Why: this was my first time seeing a UAP and I’m very curious to find out what it is. It still fascinates me, even if I did not observe any out of the norm flight characteristics. Please help!
 

Attachments

  • IMG_2268.mov
    29.4 MB
I can't play this file or save it.

The ISS has a noticeable angular size. It would usually not scintillate... but it can, under the right conditions. I wish I could see the video, but I'm going to throw possible chromatic scintillation into the ring.

But if it were another satellite, a rotating satellite with panels that produce specular reflections at certain points in the rotation, we might be dealing with periodic satellite flares.

Let me ask some more questions.
-What part of the sky was it in?
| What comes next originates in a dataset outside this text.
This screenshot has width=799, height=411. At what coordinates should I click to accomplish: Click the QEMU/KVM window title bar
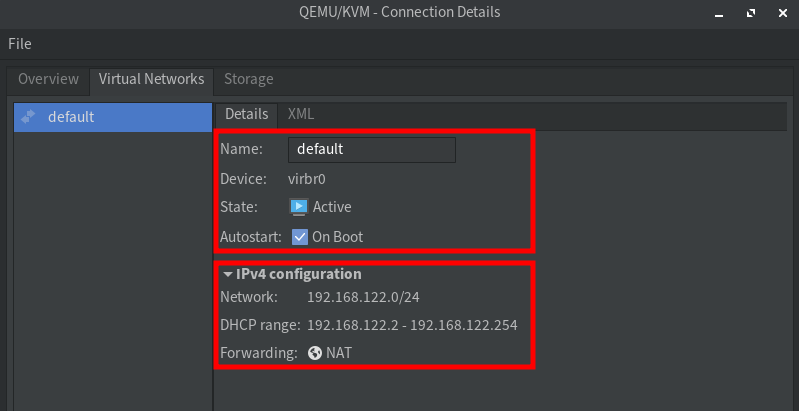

What was the compass direction?
-Did you see it either rise from the horizon or set on the horizon? Or how much of the sky did you see it travel across?
-What was the elapsed time of the sighting?
-Did it "disappear" at some point, even when still above the horizon?
-If you pointed at it, how far up would your arm be? Pointing at the horizon, pointing straight up, pointing half way in between? Etc.
-If you held an object in your hand between finger and thumb, with your arm stretched out, what kind of object would just cover the UFO? BB, dime, half dollar.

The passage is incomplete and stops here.